“We use this stim machine to help people
who have trouble contracting their adductors.”
As the physiotherapist tapes rubberized electrodes covered in super-cooled, super-goopy gel to my inner thigh, preparatory to running a super-buzzy electric current through them and into said thigh, there is no hiding from the truth: I am one of those people who have trouble contracting their adductors. Super.
My failure is, perhaps, not surprising: I only just found out about them. It’s not just that the name is new to me: Who even knew that there were muscles on the inside of the thigh?
I do have a passing familiarity with my quads and hamstrings in the same general area, although I wouldn’t call it a strong bond. Indeed, “strong” isn’t a word that leaps to mind when I think about any of my muscles.
It seems so unfair. It isn’t as if I’m, you know, inactive.
Of course, in southern Ontario our kayaking season is short.
“I know it’s time to stop for the season when I fall out,
and the water is so cold that I throw up.”
– Overheard in a kayaking shop
Me, I stop just short of that point — OK, maybe well short — which means I must go kayaking, oh, about 10 times in a season. OK, maybe in a good season.
But wait! There’s more! Every winter I go for a few hikes in the Sonoran Desert.
And every day, winter or non-winter, I try to get to 10,000 steps: Some days I even succeed.
Yet, somehow, all this undeniable activity has been insufficient to offset the hours I spend sitting at a computer, what with work, blogging, and generally messing about. Or, for that matter, the evening hours in front of the TV, doing crossword puzzles and generally messing about.
But my poor adductor performance isn’t my fault: I’m pretty sure they’ve been abducted.
“Officer, put out an all-points bulletin.”
“Mumble, mumble.”
“What’s that? You need full names to issue a missing-muscle report? Well, I’m pretty sure the whole famdamily is gone: Brevis, Longus, and Magnus Adductor. Minimus usually hangs out with Magnus, so I suppose he’s gone, too.”
It can’t possibly be that my brain doesn’t know where they are, having never really had to, you know, talk to them before.
Sigh.
Last Tuesday, going down a steep gravel trail to the waterfront, my feet skidded out from under me. I landed on my right shoulder. I’ve spent this last week discovering exactly how many muscles there are in the shoulder that control arm movements. By doing exercises incessantly (at the dining table, watching TV, walking the dog, getting the mail… — Joan tries to ignore me) to move that arm just a centimetre further than the last time, I’ve regained most of its use. But there must be, umm, several trillion muscles weaving under and over each other around that one joint alone.
We are very complex creatures, we humans.
Jim T
Jim – Yikes – that’s your second fall (that I know about).

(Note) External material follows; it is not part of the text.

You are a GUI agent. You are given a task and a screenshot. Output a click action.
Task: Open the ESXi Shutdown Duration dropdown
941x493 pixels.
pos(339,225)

Cut it out! We were on the Olympic Peninsula last week, clambering over barnacle-encrusted and seaweed-slimed wet rocks at low tide. The possibility of a fall was ever-present in my awareness, and so, of course, I didn’t. They prefer to strike when we let our guard down, I think. As for the exercises, they do help. If only they didn’t take so much time . . .
I’m told that the muscles needed to be exercised after a hip operation respond exceedingly, abnormally fast. Something we can all look forward to! …

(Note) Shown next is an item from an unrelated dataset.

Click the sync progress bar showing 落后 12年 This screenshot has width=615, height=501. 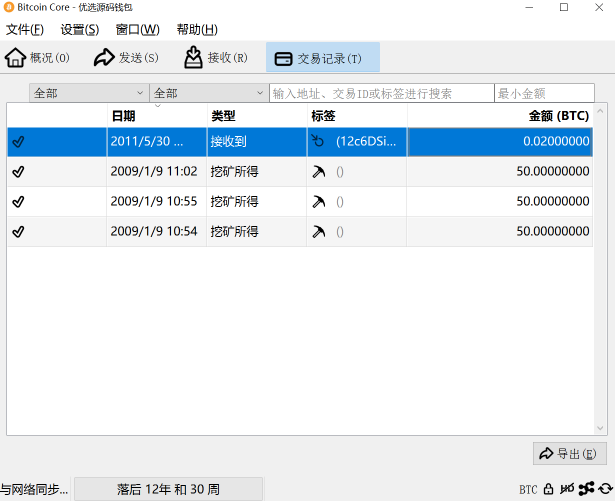tap(168, 489)
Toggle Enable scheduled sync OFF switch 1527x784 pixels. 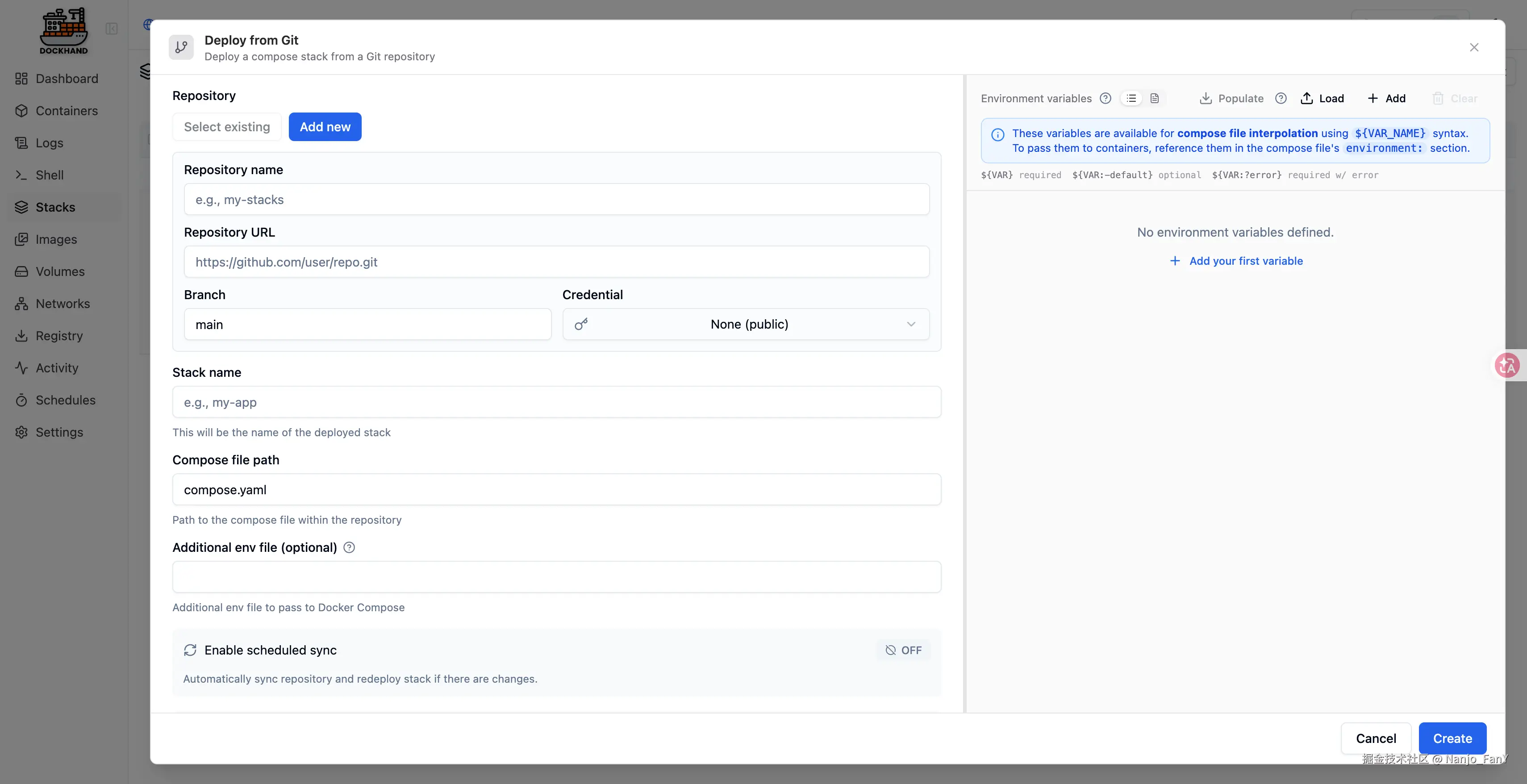point(903,650)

Maybe you guys are TOO active. Hmmm?
Barbara – Yes, indeed. Or we can, at least, tell ourselves that they’re responding abnormally quickly – 90% of the game is half mental, as (I think) Yogi Berra said.
Alex, 30, took his first supported steps with the now only semi-paralyzed right leg a couple of days ago, day 20 following his stroke. I was more excited than when he took his first baby steps 29 + years ago. I am encouraged to learn from Norman Doidge’s first book on the plasticity of the brain that simply thinking about moving muscle produces a significant amount of the neural effect on the muscles as actually moving them. At an even more mysterious level, my thinking about his moving muscle apparently enables him to do so. Wonderfully made, indeed!
Laurna – And fabulous news, indeed! Hurray!